• Your instructions: Continue the announcement of the AIDS Memorial Quilt display at Indiana University, picking up after its last sentence.

• Text:
Last modified: Wednesday, October 27, 2010
Portions of AIDS Memorial Quilt to be on display at IU's Indiana Memorial Union
WHAT: AIDS Memorial Quilt display.
WHEN: Nov. 11-15; An opening ceremony is scheduled for Nov. 11 at 6 p.m., with the exhibit remaining open until 9:30 p.m. The exhibit will be open from 10 a.m.-9 p.m. on Nov. 12-13; 11 a.m.-7 p.m. on Nov. 14; and 10 a.m.-4 p.m. on the final day, Nov. 15.
WHERE: Alumni Hall in the Indiana Memorial Union, 900 E. Seventh St., Bloomington.
MORE INFORMATION: Prior to the opening ceremony, Union Board will host a student reception from 4:30-6 p.m. in the Indiana Memorial Union Gallery.
The photography exhibit "Facing HIV/AIDS" will be on display in the Indiana Memorial Union Gallery from Nov. 7-12.
FOR IMMEDIATE RELEASE
Oct. 27, 2010
BLOOMINGTON, Ind.-- Sections of the internationally celebrated AIDS Memorial Quilt -- a 54-ton, handmade tapestry commemorating more than 91,000 lives lost to AIDS -- will be on display at Indiana University November 11-15 at Alumni Hall in the Indiana Memorial Union.

• Dataset excerpts:
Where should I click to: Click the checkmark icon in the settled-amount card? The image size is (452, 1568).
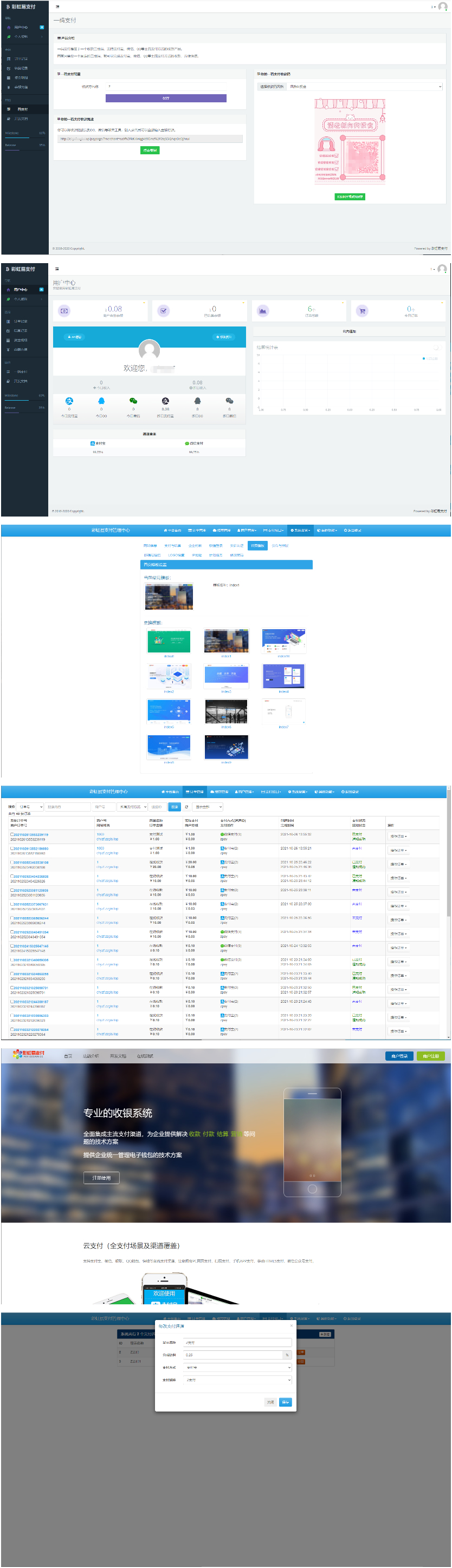163,311
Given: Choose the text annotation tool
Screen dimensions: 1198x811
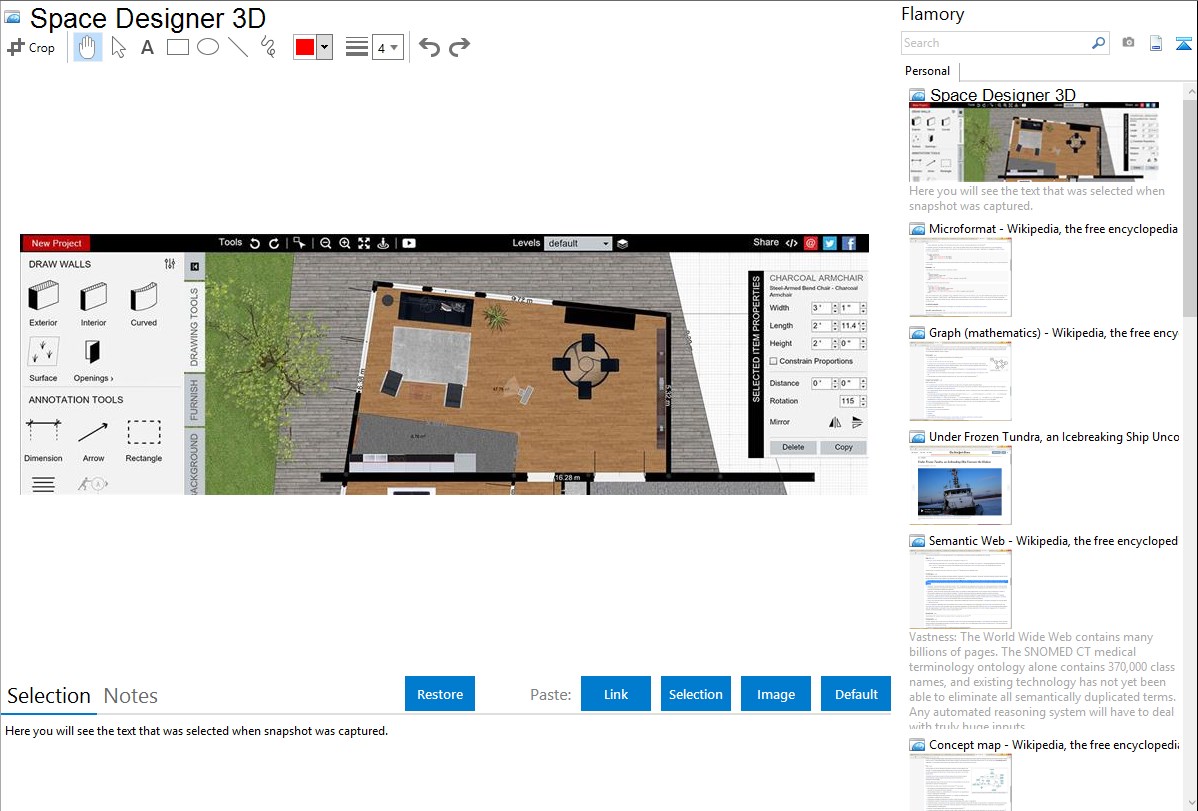Looking at the screenshot, I should 147,47.
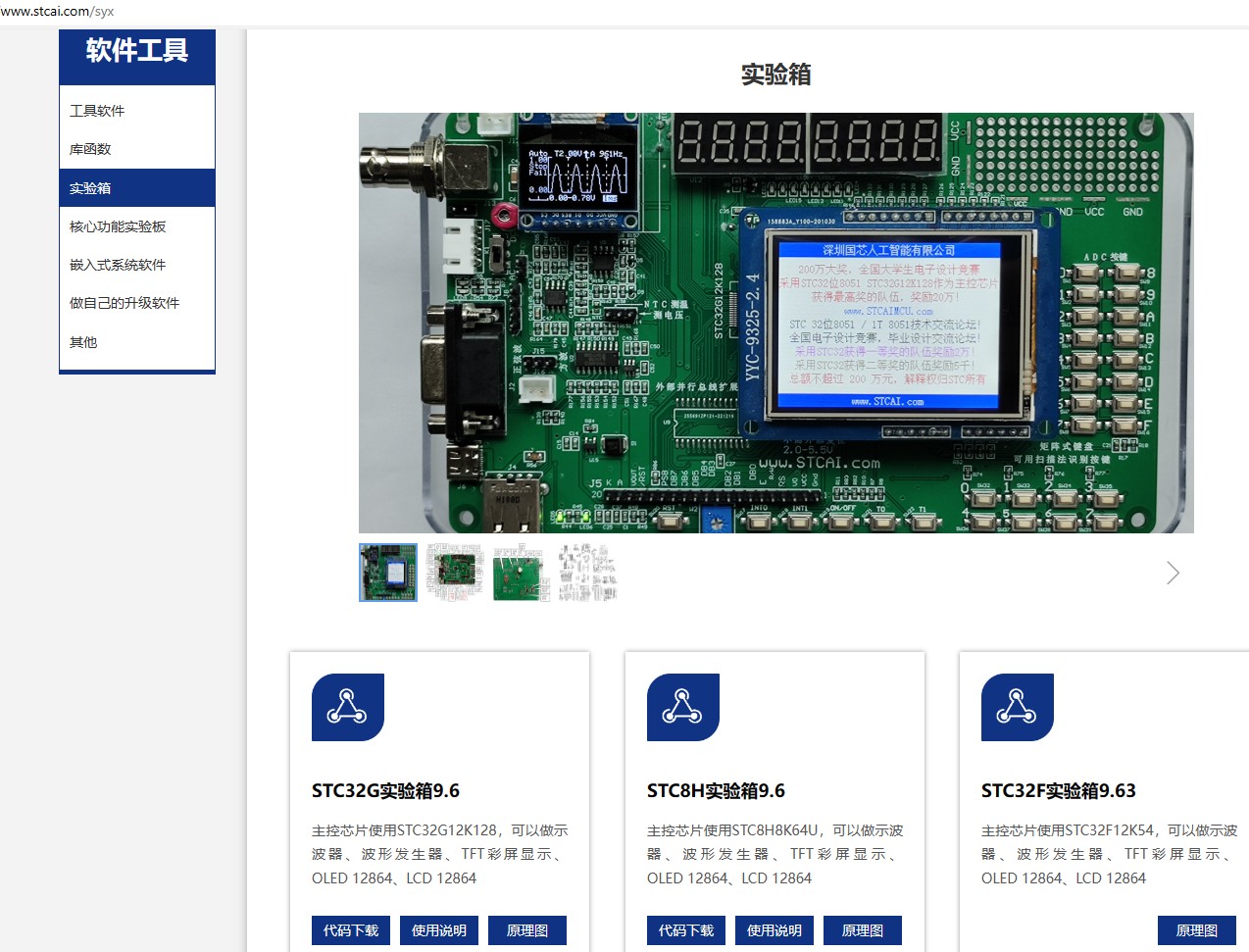Go to 核心功能实验板 section
This screenshot has width=1249, height=952.
[118, 226]
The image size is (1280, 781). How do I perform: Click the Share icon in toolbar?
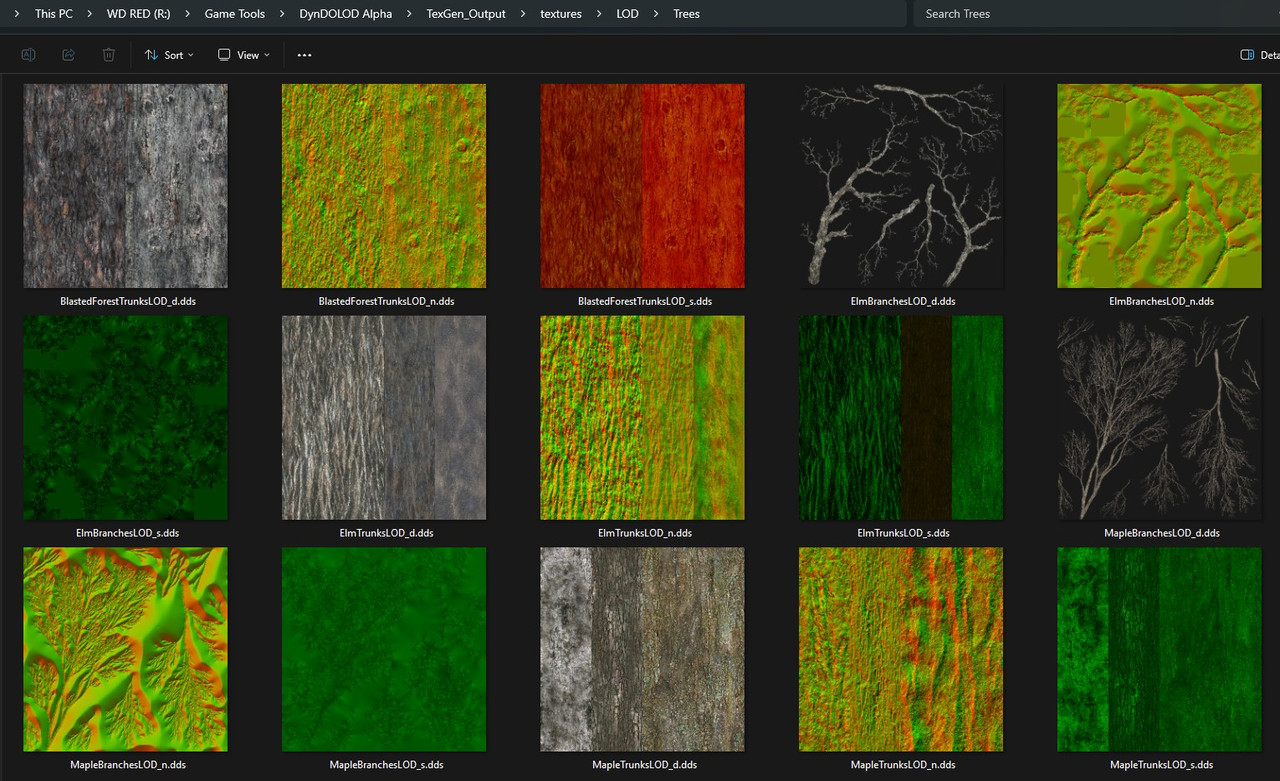click(68, 55)
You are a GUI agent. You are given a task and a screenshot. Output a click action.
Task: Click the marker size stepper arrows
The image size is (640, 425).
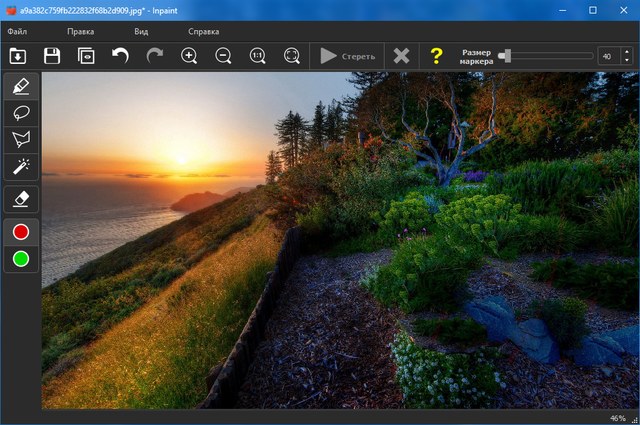[x=627, y=56]

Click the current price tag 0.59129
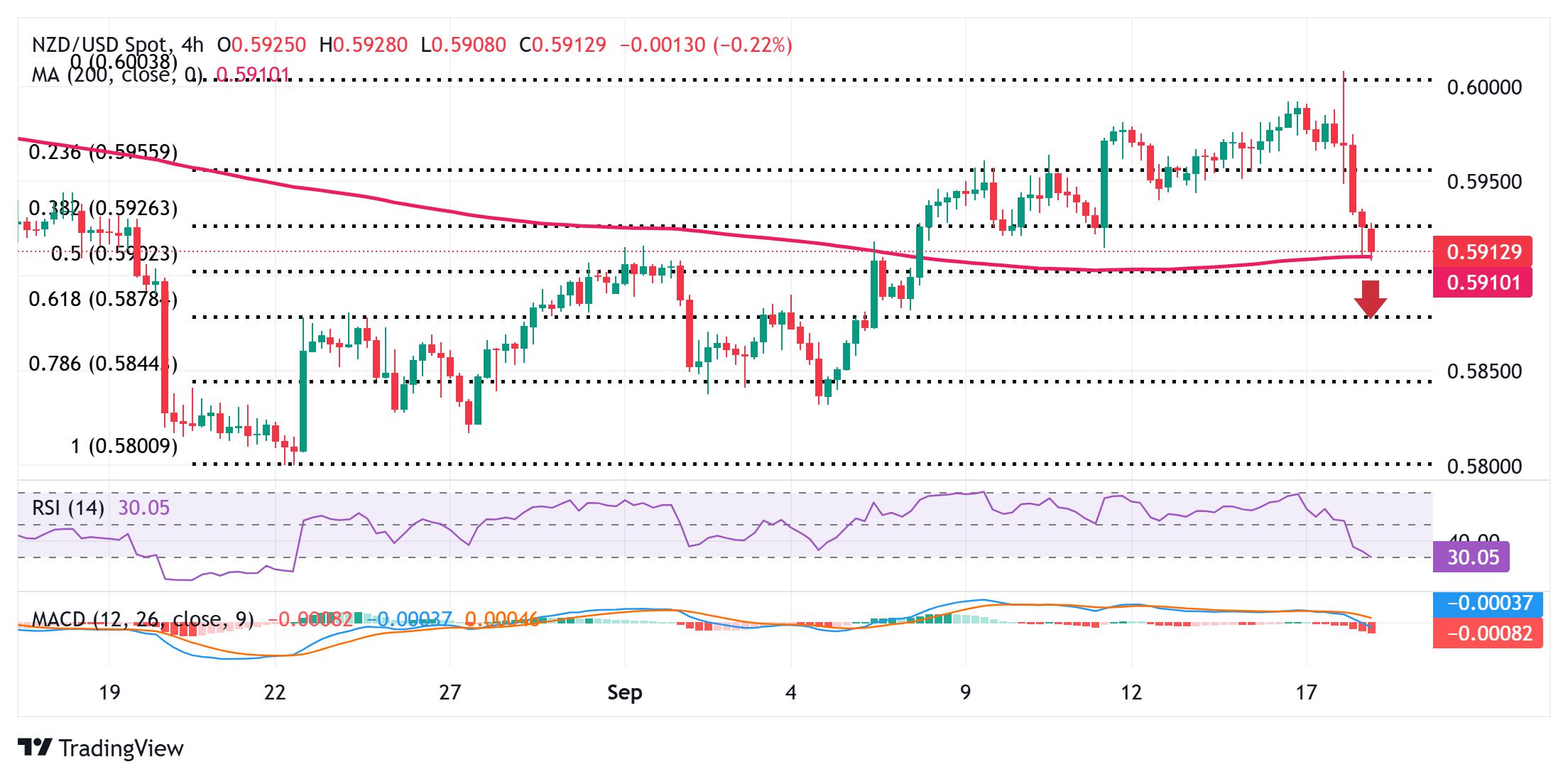[x=1483, y=252]
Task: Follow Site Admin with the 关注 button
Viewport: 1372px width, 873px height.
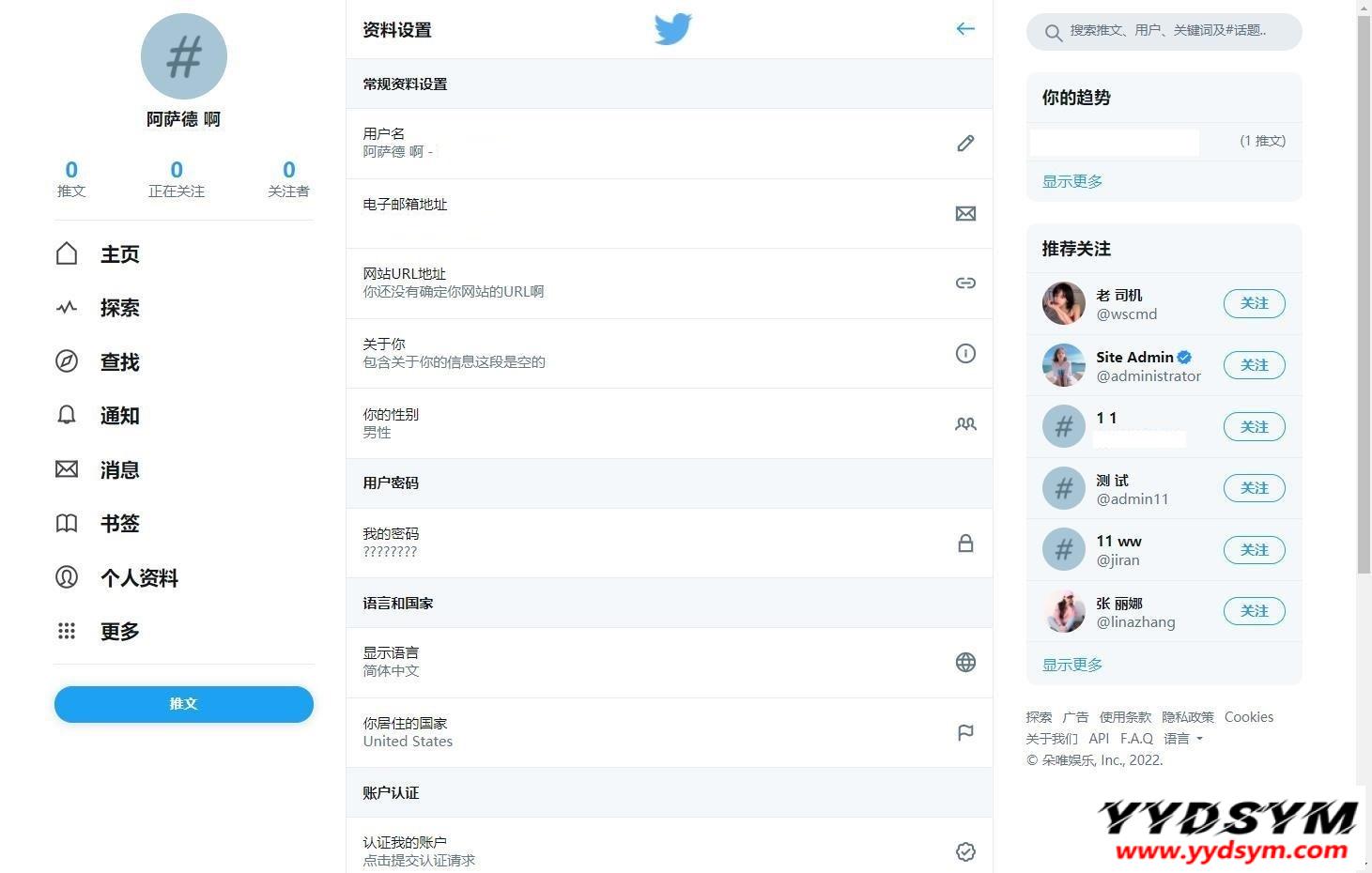Action: pos(1254,365)
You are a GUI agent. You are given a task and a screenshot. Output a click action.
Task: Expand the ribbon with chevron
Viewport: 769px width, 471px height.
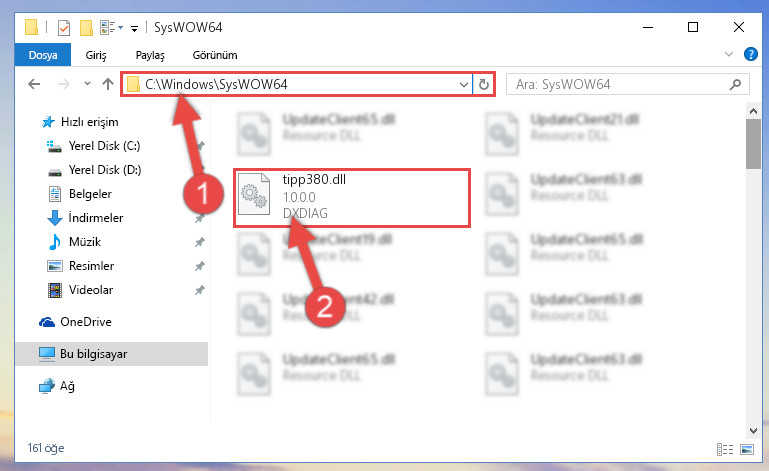pyautogui.click(x=729, y=54)
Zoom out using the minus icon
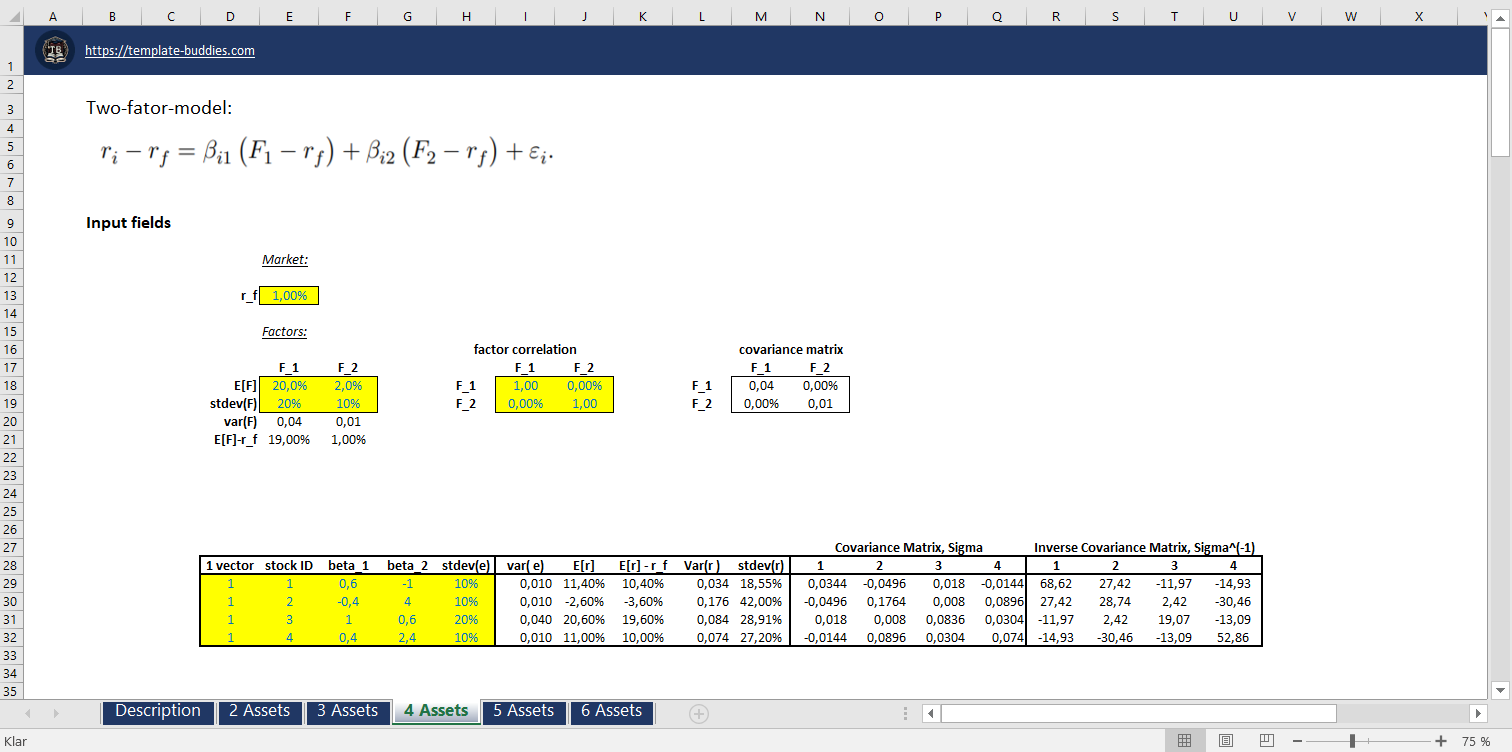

• Expected answer:
The 520-panel exhibit will be the largest AIDS Memorial Quilt display in Indiana history. Related events include performances by Kaia, the Bloomington Peace Choir, Voces Novae, Quarryland Men's Chorus and the African American Choral Ensemble; multiple screenings of Common Threads, a documentary about the quilt; community quilting bees; and closing remarks from Bloomington Mayor Mark Kruzan. Visit www.thecaag.org for more information. All events are free and open to the public.
The AIDS Memorial Quilt is presented by the Community AIDS Action Group (CAAG) of South Central Indiana, The Names Project and Union Board.
Prior to this event, the largest display in Indiana was in 1999, also in Alumni Hall.
Union Board, the largest student organization on campus, became part of the project to not only educate the Bloomington community as a whole about AIDS, but to make students more aware of the still present AIDS epidemic, said junior AJ O'Reilly, Union Board Canvas director.
"I hope people take away that it is still around and is not just an issue that is overseas," O'Reilly said. "The goal is to get people talking about these issues."
Many college-aged students do not know about the AIDS Memorial Quilt, which was an essential part of late '80s and '90s culture, said sophomore Liz James, Union Board coordinator of the AIDS Quilt display.
"I think the AIDS Memorial Quilt display will make my generation more motivated to make a difference when they realize what the past generation has done to foster AIDS education and awareness," she said.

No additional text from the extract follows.